Closed meteos77 closed 5 months ago
Values are stored in your language in the database.
If the text is English in the database and you're in French, can't find the French value in the combination box because it's an English literal text.
So don't change from Chinese to French to English expecting the translation to be English when it's in Chinese in the database.
QComboBox::findText("OK") does not find anything if that pull-down doesn't contain "OK". BQ doesn't know OK is English.
Okay, I understand how it works. explanation: when I send you messages (in English), I put the interface back in English to get the right term and not the deepl translation, which can lead to errors.
QComboBox::findText(French("OK")) will not find anything if the pull-down contains "OK" in English.
I consider this a natural process and you can always inspect the database. The values have to go somewhere. If they're in English in the database, then someone has to have perfect translations in the software so that the English-database text is translated for your appearance. So, translation must be perfect. If they're stored in whatever form they are from the view to the database, they'll be discovered in that original form when they're read. If that original form doesn't exist, well, they cannot be discovered.
Google translate doesn't record your text in a database. It's live. BQ has to store text. What's the optimal form? English of course. But then if a translation is broken, you get questions like this. OK, so store them in native language. Then you get questions like this because someone in French wants now English while their database values are French.
What surprises me is that I remember translating the pop-up values from EN to FR in the .ts file, so there must be a match, otherwise the user could set his own value?
comboBox->addItem(tr("Available"));
comboBox->addItem(tr("Deleted"));
comboBox->addItem(tr("Expired"));
comboBox->addItem(tr("Lost"));
comboBox->addItem(tr("Not Available"));
comboBox->addItem(tr("Recalled"));
comboBox->addItem(biblioteq::s_unknown);
Those be the texts. If they be translated well, they be saved as the translations. When you pop out of French into English after, they appear in English while your values are French. BQ doesn't know French in the database. Doesn't have a I-saved-these-as-French and now I'm in English so best untranslate. I think you going bonkers and making me bonkers.

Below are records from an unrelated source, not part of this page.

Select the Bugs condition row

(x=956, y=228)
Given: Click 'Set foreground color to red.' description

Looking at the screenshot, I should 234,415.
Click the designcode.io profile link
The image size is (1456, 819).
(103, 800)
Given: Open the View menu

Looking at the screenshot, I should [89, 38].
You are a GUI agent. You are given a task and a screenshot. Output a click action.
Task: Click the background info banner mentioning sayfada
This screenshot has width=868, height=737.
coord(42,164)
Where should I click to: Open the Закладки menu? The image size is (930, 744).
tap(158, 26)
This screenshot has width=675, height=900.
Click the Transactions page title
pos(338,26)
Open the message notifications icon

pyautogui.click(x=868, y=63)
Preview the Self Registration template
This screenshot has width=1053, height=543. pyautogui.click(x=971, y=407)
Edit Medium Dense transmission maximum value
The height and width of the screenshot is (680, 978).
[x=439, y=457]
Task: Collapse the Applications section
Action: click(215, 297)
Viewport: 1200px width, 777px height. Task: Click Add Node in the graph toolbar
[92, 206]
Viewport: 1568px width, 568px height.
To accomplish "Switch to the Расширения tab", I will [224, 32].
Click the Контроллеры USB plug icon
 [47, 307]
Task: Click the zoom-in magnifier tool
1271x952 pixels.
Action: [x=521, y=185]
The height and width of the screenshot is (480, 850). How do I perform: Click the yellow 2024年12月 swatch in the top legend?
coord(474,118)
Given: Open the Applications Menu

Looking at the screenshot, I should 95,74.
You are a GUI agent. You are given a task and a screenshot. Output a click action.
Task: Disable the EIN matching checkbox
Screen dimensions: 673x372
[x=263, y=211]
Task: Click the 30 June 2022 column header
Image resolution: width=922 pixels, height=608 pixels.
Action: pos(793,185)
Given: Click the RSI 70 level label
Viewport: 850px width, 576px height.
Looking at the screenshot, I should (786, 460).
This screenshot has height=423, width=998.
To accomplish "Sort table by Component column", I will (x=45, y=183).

Don't go between languages while saving database values in one language and expecting it to be good in every other language. Text is text.
There is a grand translation warning that it be best you translate consistently. Perhaps I should make it louder but I don't want to and people should stick to their language if a datum is written. Untranslating is difficult.
TL;DR;
French("OK") in database. Now am English. Don't see "OK". Set "OK" and save. All good. Don't go French.
First of all: Thank you for taking the time to explain how BQ works. It's normal for me to ask questions. I use BiblioteQ, so I try to make SQL queries with the database fields in EN and my data in FR.
Very few data are in English in the database. Types are important. Can't be in French or in German. Could be but that would headache everyone and break things because bad translations. Most, say, 93% or 100% or maybe %97, are native to you. Few are not because they connect the streams of data so that BQ knows where she be. Guides, maps, meta, whatever. BQ is English first in her mind and speaks everything else when she interacts with you. Good.
I have the impression that the Book Copy Management Interface doesn't take into account the "status" between French and English.
If I set it to French (Rappelé) => when switching to English it becomes "UNKNOWN". If I set it to English (Recalled) => when switching to French it becomes "INCONNU(E)".
BQ restart between language changes
Can you please tell me if this is a problem with my way of doing things?